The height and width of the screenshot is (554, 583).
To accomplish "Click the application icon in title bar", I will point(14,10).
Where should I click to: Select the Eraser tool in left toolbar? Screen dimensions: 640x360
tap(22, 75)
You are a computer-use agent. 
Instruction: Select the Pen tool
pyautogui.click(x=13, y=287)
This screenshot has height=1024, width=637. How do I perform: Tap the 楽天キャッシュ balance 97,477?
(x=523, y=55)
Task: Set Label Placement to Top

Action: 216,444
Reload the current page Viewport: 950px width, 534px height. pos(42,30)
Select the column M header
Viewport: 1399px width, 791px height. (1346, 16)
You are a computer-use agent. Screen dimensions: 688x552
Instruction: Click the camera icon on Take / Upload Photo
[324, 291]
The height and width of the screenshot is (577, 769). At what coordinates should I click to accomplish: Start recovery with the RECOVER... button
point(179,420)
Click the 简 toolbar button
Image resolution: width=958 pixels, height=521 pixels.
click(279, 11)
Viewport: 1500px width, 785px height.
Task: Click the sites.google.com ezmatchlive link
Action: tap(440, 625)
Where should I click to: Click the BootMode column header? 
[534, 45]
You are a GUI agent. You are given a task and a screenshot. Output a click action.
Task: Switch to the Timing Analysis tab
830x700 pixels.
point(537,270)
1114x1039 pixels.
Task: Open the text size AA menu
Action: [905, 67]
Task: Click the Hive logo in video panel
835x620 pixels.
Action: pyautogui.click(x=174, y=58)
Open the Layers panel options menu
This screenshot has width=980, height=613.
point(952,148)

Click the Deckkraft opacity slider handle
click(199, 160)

Requirement: Select, from the listing, all lines that include the word "agent".

Completed exercise:
You are a computer-use agent. 
You are a computer-use agent. Screen dimensions: 688x552
You are a GUI agent. You are given a task and a screenshot. Output a click action.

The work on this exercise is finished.